Presidente sirio ofrece amnistía a opositores y los reprime

martes, 31 de mayo de 2011

MÉXICO, D.F., 31 de mayo (apro).- El presidente de Siria, Bashar al-Assad, decretó una amnistía general para todos los presos políticos y quienes hayan cometido algún delito en el marco de la revuelta contra el régimen, iniciada por la oposición a mediados de marzo, sin embargo, fuerzas rebeldes rechazaron la determinación, debido a que continúan los actos de represión.
    La noticia fue calificada como “insuficiente” y “tardía” por los rebeldes reunidos en la ciudad costera de Natalia, en el sur de Turquía, pues denunciaron que no cesaron los actos de represión que, según los insurgentes, dejó un saldo de una persona muerta y varias heridas.
Alrededor de 400 personas, integrantes de todas las corrientes políticas y confesiones religiosas, participan en una reunión de tres días en Turquía para respaldar la petición de renuncia de Al-Assad.
    La medida del gobierno, difundida por la televisión estatal SANA, también se aplicará a prisioneros de diversos partidos políticos, entre ellos los que pertenezcan al partido Hermandad Musulmana, que fue proscrito en el país.
    "El presidente Asad concedió por decreto una amnistía general para todos los crímenes cometidos antes del 31 de mayo de 2011.
La amnistía afecta a todos los presos políticos, así como a los miembros de la cofradía de los Hermanos Musulmanes", destacó la agencia estatal.
    Antes, el presidente sirio anunció en Damasco un diálogo nacional con la oposición dentro de dos días, como una prueba más de su apertura al diálogo.
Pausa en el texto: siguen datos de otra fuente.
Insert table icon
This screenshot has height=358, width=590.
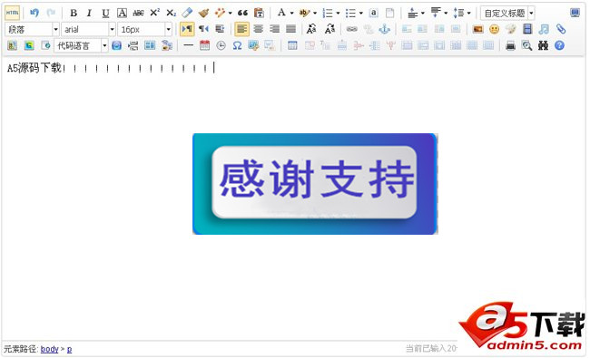[292, 46]
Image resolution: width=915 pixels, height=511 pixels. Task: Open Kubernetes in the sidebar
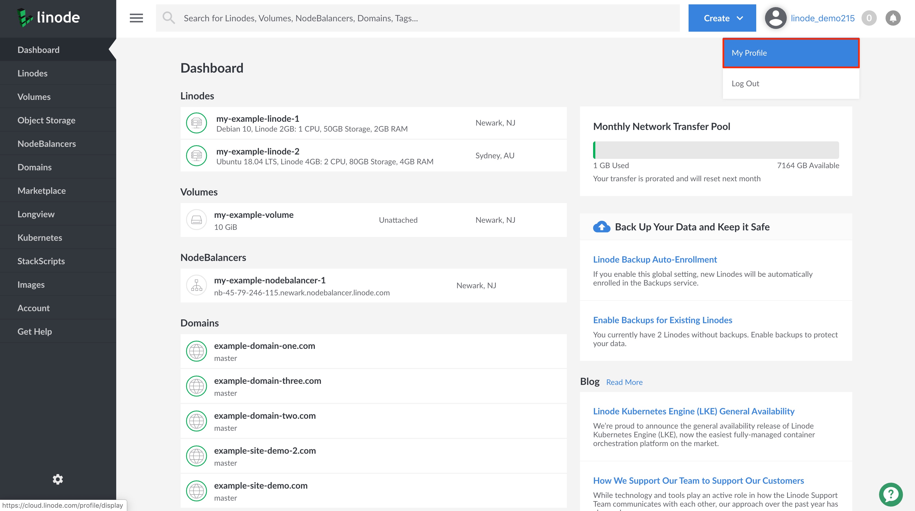40,237
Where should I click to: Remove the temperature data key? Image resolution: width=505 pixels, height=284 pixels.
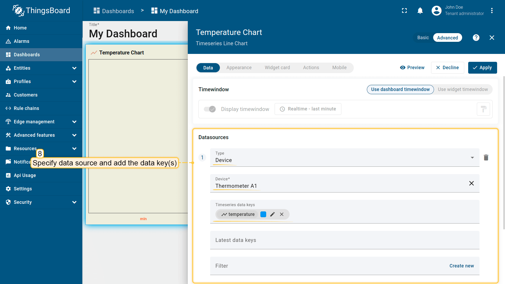(x=282, y=214)
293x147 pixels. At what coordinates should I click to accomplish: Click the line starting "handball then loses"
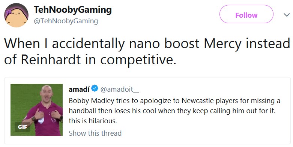coord(172,111)
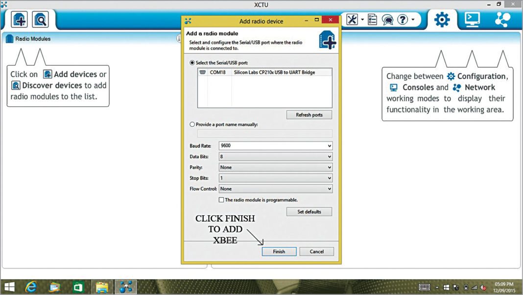Screen dimensions: 523x295
Task: Switch to Consoles working mode tab
Action: pos(472,20)
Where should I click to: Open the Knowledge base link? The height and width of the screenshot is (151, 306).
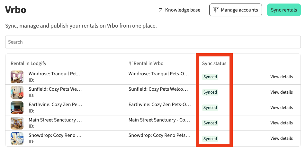182,10
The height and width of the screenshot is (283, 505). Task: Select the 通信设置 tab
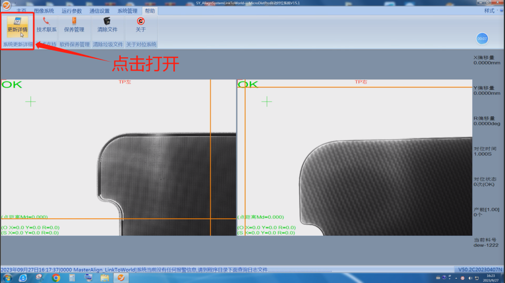pyautogui.click(x=99, y=11)
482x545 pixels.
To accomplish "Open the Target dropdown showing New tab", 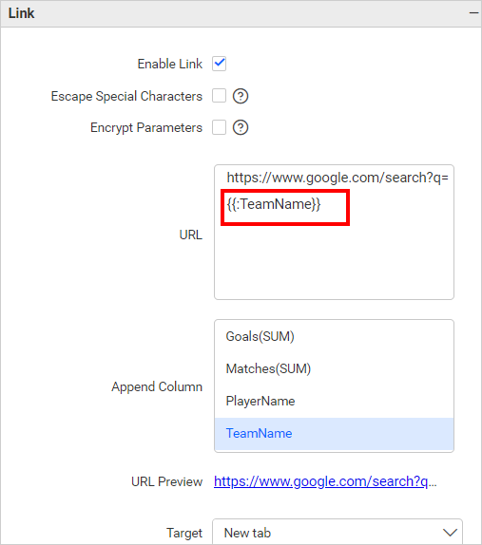I will 337,532.
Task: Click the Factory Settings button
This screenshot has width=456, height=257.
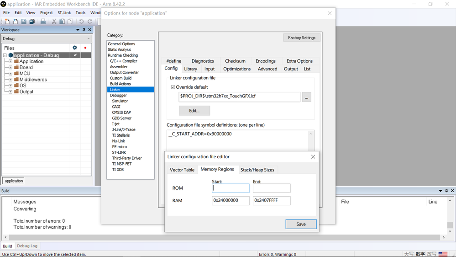Action: (302, 37)
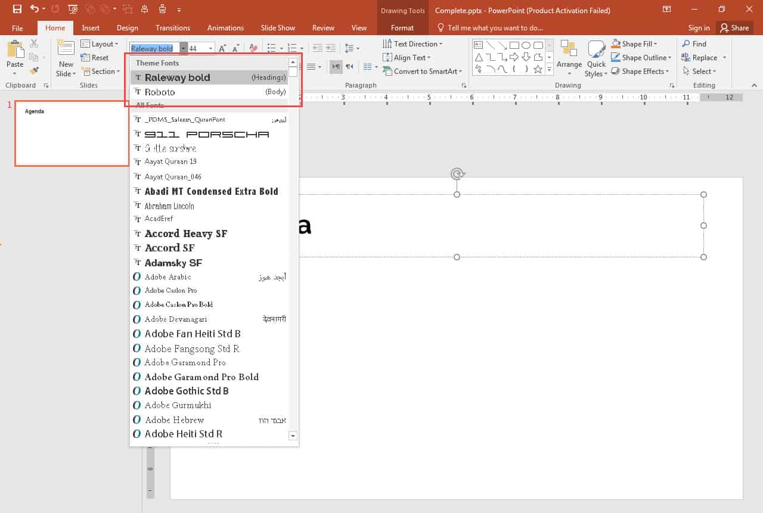Switch to the Insert ribbon tab

91,27
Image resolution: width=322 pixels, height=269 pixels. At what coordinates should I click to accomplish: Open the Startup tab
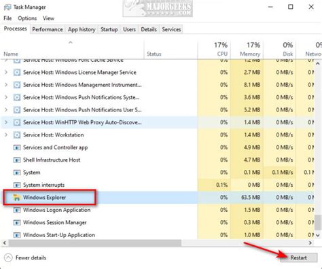[109, 29]
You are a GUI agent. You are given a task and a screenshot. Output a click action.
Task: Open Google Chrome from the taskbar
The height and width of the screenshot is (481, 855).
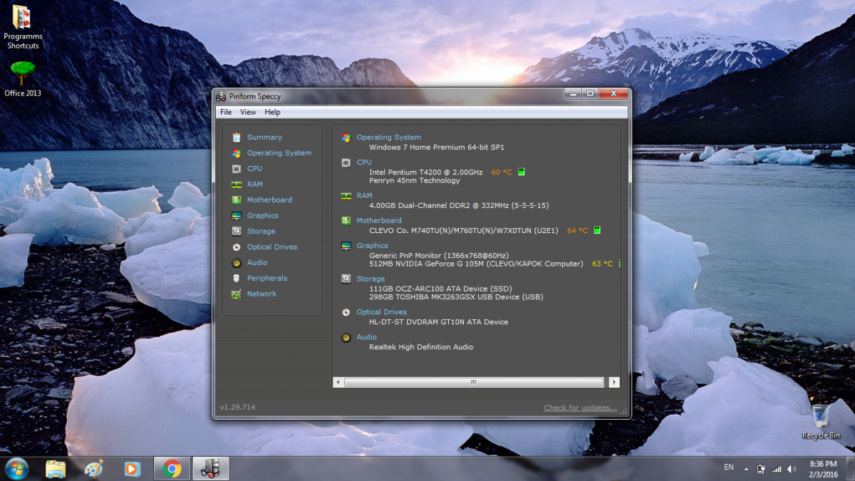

    Una comisión para del diálogo nacional “será formada antes del jueves con los miembros de todos las corrientes políticas” y de los sectores económico y social, dijo Mohamad Said Bjeitan, el número dos del partido oficial Baas, al diario Al Watan.
    No obstante, descartó que el partido, considerado en la Constitución siria como “el dirigente del Estado y la sociedad”, vaya a renunciar a su preponderancia.
    Cuando inició conflicto, a mediados de marzo, Al-Assad, en un primer intento por desalentar el alzamiento de la oposición, levantó el estado de emergencia que llevaba varios años vigente, sin embargo los insurgentes continuaron las protestas en demanda de mayores reformas democráticas y la liberación de presos políticos.
    Semana tras semana, realizaron manifestaciones después de salir de las mezquitas los viernes de oraciones. Las movilizaciones fueron reprimidas de forma violenta y han dejado a la fecha, según organismos de derechos humanos sirios, más de mil muertos y 10 mil desaparecidos o detenidos.
    Los actos de represión provocaron la reacción de la comunidad internacional, Estados Unidos y la Unión Europea, impusieron sanciones que incluyeron al presidente y colaboradores de su círculo familiar y de gobierno.
Sin embargo, ni las manifestaciones ni la condena internacional o las sanciones han hecho mella en el gobierno de Al-Assad, que el mismo día que anunció amnistía para todos los opositores a su gobierno, reprimió con mano dura las manifestaciones de hoy.
    La ciudad de Rastan, cerca de Homs, fue el epicentro de los actos de represión ejercidos este martes por las fuerzas de seguridad.
    “Se oyeron disparos de ametralladora en Rastan. Las operaciones prosiguen", dijo un militante de derechos humanos de Siria a la agencia AFP.
    Añadió que Rastan está completamente aislada y “un gran número de personas resultaron heridas en esta ciudad", por ataques del ejército con tanques y disparos de artillería.
    Según el testigo, desde el domingo al amanecer, varios tanques rodeaban las localidades de Rastan, Talbiseh y la aldea de Teir Maaleh, para reprimir las protestas en los alrededores de Homs, ciudad ubicada a 160 kilómetros al norte de Damasco.
    La coordinación local de comités en Siria, que organiza y documenta las protestas en el país, informó que una persona murió durante la represión en Rastan, lo que elevó a 16 el número de muertos en los tres últimos días.